Unlike the other services on our list, Blockchair allows users to extract information from Ethereum, Bitcoin and 15 other public chains using a single search box. Even so, their services are not as refined as specialized explorers, falling behind in some sections.
The Ethereum portal also offers Rest APIs with a free testing plan enabling developers to fetch JSON-formatted, real-time data from 17 blockchains supporting numerous SQL-like queries like filtering, sorting and aggregation of data with reliably high uptime. Almost all of their API endpoint descriptions are accompanied by an example visualization.
Developers who use their APIs occasionally will not require a key. However, academic and non-commercial projects constantly using their APIs will be required to apply for a free key. All commercial projects should apply for a premium key, giving them the latitude to extract more information from any of the supported blockchains. At the moment, their ERC-20 API is still in beta.
Additionally, they have a database dump feature, which can include blockchains and full nodes - downloadable in TSV format and updated daily.The project additionally possesses a node explorer. Through Blockchair APIs, developers can build a multi-currency wallet that can request transactions, addresses, xpub data and broadcast transactions. The site doesn’t collect user data other than for statistical purposes only.
Developers can also shift through the explorer’s public tracker of bugs, technical issues and questions via Github.
Blockchair continuously adds projects to their platform.

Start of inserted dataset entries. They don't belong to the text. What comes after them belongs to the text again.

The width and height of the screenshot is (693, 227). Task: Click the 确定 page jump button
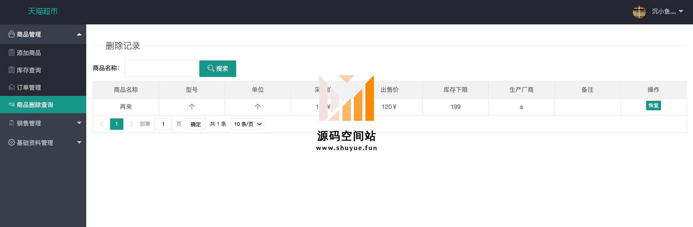click(195, 124)
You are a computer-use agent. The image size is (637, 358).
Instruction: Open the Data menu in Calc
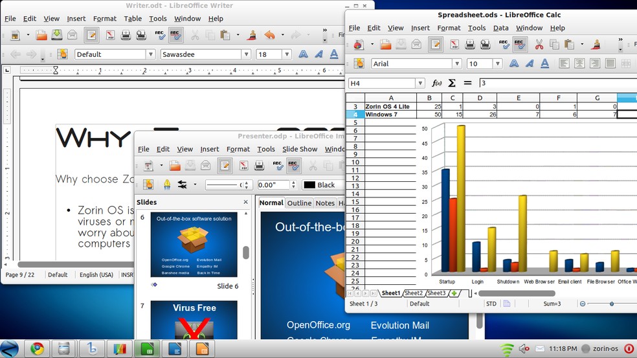click(x=500, y=28)
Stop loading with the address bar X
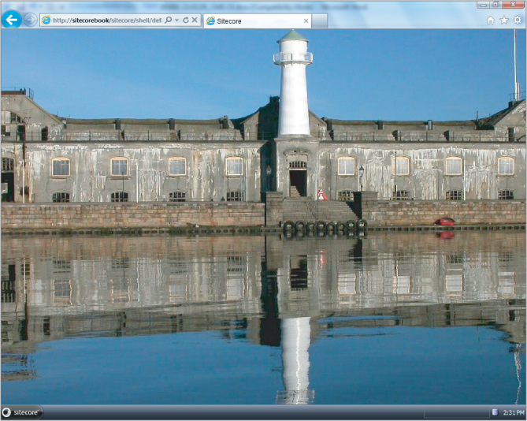 pyautogui.click(x=195, y=20)
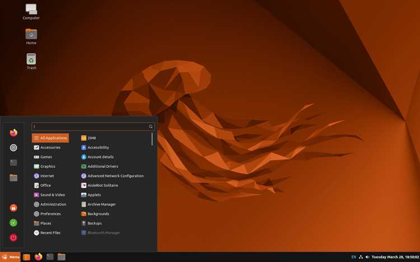This screenshot has width=420, height=262.
Task: Open Terminal from the menu favorites sidebar
Action: pos(13,162)
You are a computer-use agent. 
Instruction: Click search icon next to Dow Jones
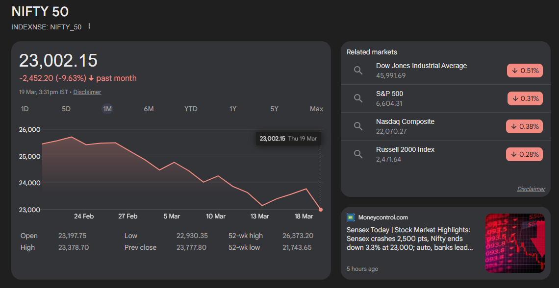pos(358,71)
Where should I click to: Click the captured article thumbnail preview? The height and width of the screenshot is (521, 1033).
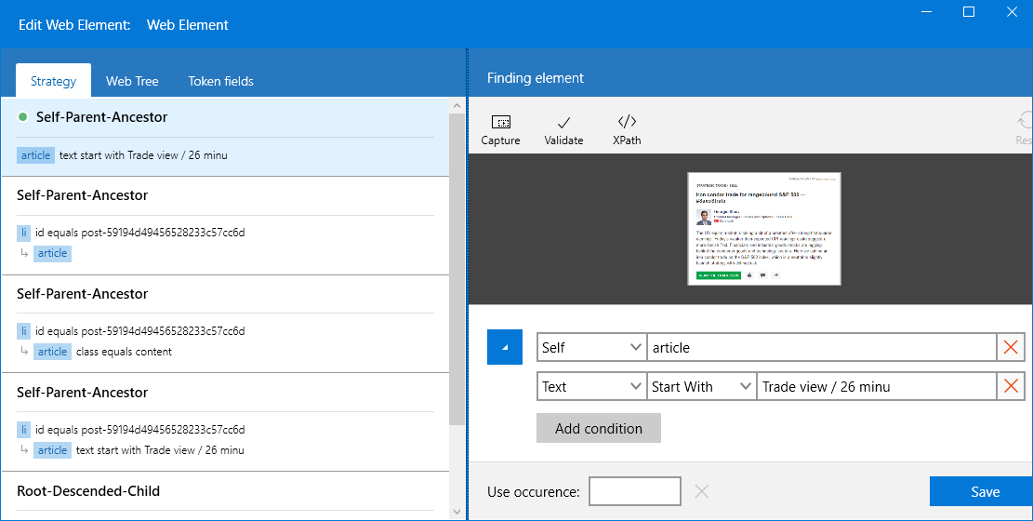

Once added to the platform, Blockchair offers the project indefinite support. However, in order to qualify, the blockchain must be active with a high market cap.
Developers looking to extract data from Eth2 using this explorer have to reconsider. At the time of writing, they only have a glossary of Ethereum 2.0, tracking the latest deposits and top stakers with no complex tools to analyze the Beacon Chain mainnet.
This explorer provides advanced insights about transactions posted in Ethereum in real-time. For developers, the Bloxy APIs are complete with added metadata.
All of Bloxy’s analytical and reporting tools are connected to the database, and the explorer open, available on a personal basis. This means developers are free to retrieve data without spending more. However, the explorer’s creators have said their resources are limited. At the moment, priority is given to scientifically-based projects.
Their approach is based on mathematics and reliance on trusted data meaning blockchain developers can retrieve verifiable data that has no subjective external influence. Once extracted from a blockchain node, data is processed for it to be applicable in data mining, information retrieval, graphical analysis and other technologies relying on blockchain data.
Additionally, they have a number of graphs that make understanding the Ethereum blockchain easier. Their 18 API endpoints are categorized according to the data extractable for developer convenience. Specifically, SQL developers can make arbitrary queries through their search box.
For instance, the Token API helps developers analyze tokens and holders. Queries with quality demand of all levels and history depth can be searched, giving power and flexibility to the blockchain analyst or developer sifting data through their Bitquery.io.
On the other hand, the Addresses API is used for the analysis of addresses, activities and token statistics. The Bloxy API service can be accessed using any programming language or tool.
Bloxy have not announced any developer tool for Eth2 and the Phase 0 mainnet exploration.
Ethereum is open source and loaded with data available in several formats. It is also a collection of protocols and a foundation where developers can launch new dApps, protocols and smart contracts.
To do this, information needs to be extracted from blockchain explorers. These blockchain search engines all have interfaces where real-time data can be collected and filtered, while some also offer an API. Where a developer settles largely depends on the needs of their specific project.